Los bienes
culturales en la responsabilidad del Estado Carlos Lara G.
Hace un par de días vi
una película de reciente producción, titulada The Bookshop. Narra la historia de una perseverante mujer, Florence
Green (Emily Mortimer), en su afán por abrir una librería en un pueblo de la
costa inglesa de los años cincuenta, de nombre Hasrbourough. Un sueño que
compartía con su esposo, fallecido en la guerra, un sueño que tropieza con los
intereses personales y comerciales de la señora Violet Gamart (Patricia Clarkson),
quien con su dinero y relaciones dictaminaba los destinos del pueblo. Obsesionada
por adquirir el inmueble donde se establecería la librería, movilizó sus
influencias para hacer de todo, incluso empujar la primera ley en el parlamento,
que permitía al gobierno expropiar los inmuebles con valor e interés histórico,
entre los que se encontraba el de la librería. Las declaratorias que reconocen
la relevancia histórica o artística de un bien cultural, son de suyo una
limitación de la propiedad, pero cuando se fulanizan por intereses personales o
comerciales, pueden generar un verdadero perjuicio.

Datos para localizar objetivos visibles
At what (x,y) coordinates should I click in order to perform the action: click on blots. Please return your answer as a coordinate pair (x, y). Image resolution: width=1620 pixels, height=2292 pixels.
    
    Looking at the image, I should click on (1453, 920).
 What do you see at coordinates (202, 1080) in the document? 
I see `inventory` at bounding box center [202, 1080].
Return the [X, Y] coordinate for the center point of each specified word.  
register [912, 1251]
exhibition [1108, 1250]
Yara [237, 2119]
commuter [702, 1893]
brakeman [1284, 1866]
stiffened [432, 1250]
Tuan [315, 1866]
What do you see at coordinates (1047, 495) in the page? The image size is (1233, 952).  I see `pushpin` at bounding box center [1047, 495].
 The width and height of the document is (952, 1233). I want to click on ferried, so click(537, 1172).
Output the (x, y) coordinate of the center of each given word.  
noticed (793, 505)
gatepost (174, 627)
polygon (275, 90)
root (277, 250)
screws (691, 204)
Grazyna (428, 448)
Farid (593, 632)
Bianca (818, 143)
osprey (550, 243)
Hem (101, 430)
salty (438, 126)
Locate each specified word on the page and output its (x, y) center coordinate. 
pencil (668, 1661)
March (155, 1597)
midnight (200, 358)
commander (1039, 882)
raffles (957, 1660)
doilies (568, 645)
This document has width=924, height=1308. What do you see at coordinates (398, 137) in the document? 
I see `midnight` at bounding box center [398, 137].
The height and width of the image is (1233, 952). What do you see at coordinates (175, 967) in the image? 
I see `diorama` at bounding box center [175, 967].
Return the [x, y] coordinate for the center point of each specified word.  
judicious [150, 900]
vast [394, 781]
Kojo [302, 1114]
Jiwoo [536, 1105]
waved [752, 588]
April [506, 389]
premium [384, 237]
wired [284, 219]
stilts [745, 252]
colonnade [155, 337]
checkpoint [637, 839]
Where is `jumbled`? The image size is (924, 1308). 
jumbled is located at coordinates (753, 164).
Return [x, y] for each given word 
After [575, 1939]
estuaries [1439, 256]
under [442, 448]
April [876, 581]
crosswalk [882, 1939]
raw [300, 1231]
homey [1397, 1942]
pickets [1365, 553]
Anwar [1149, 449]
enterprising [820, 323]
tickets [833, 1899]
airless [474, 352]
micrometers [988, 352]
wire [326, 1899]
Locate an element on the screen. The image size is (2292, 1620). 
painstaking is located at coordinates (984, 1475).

**Tarea asignada 1**
Cita de forma íntegra el texto sobre los bienes culturales, sin alterar nada.
**Tarea asignada 2**
Reescribe el tramo de los registros que va desde la línea que contiene "March (155, 1597)" hasta la que contiene "tickets [833, 1899]", ambas incluidas, sustituyendo "document" por "page" y dejando todo lo demás igual. Entrega únicamente esas líneas.
El texto y los registros provienen de fuentes distintas.

**Resultado correcto 1**
Los bienes
culturales en la responsabilidad del Estado Carlos Lara G.
Hace un par de días vi
una película de reciente producción, titulada The Bookshop. Narra la historia de una perseverante mujer, Florence
Green (Emily Mortimer), en su afán por abrir una librería en un pueblo de la
costa inglesa de los años cincuenta, de nombre Hasrbourough. Un sueño que
compartía con su esposo, fallecido en la guerra, un sueño que tropieza con los
intereses personales y comerciales de la señora Violet Gamart (Patricia Clarkson),
quien con su dinero y relaciones dictaminaba los destinos del pueblo. Obsesionada
por adquirir el inmueble donde se establecería la librería, movilizó sus
influencias para hacer de todo, incluso empujar la primera ley en el parlamento,
que permitía al gobierno expropiar los inmuebles con valor e interés histórico,
entre los que se encontraba el de la librería. Las declaratorias que reconocen
la relevancia histórica o artística de un bien cultural, son de suyo una
limitación de la propiedad, pero cuando se fulanizan por intereses personales o
comerciales, pueden generar un verdadero perjuicio.

**Resultado correcto 2**
March (155, 1597)
midnight (200, 358)
commander (1039, 882)
raffles (957, 1660)
doilies (568, 645)
This page has width=924, height=1308. What do you see at coordinates (398, 137) in the page? 
I see `midnight` at bounding box center [398, 137].
The height and width of the image is (1233, 952). What do you see at coordinates (175, 967) in the image? 
I see `diorama` at bounding box center [175, 967].
Return the [x, y] coordinate for the center point of each specified word.  
judicious [150, 900]
vast [394, 781]
Kojo [302, 1114]
Jiwoo [536, 1105]
waved [752, 588]
April [506, 389]
premium [384, 237]
wired [284, 219]
stilts [745, 252]
colonnade [155, 337]
checkpoint [637, 839]
Where is `jumbled`? The image size is (924, 1308). 
jumbled is located at coordinates (753, 164).
Return [x, y] for each given word 
After [575, 1939]
estuaries [1439, 256]
under [442, 448]
April [876, 581]
crosswalk [882, 1939]
raw [300, 1231]
homey [1397, 1942]
pickets [1365, 553]
Anwar [1149, 449]
enterprising [820, 323]
tickets [833, 1899]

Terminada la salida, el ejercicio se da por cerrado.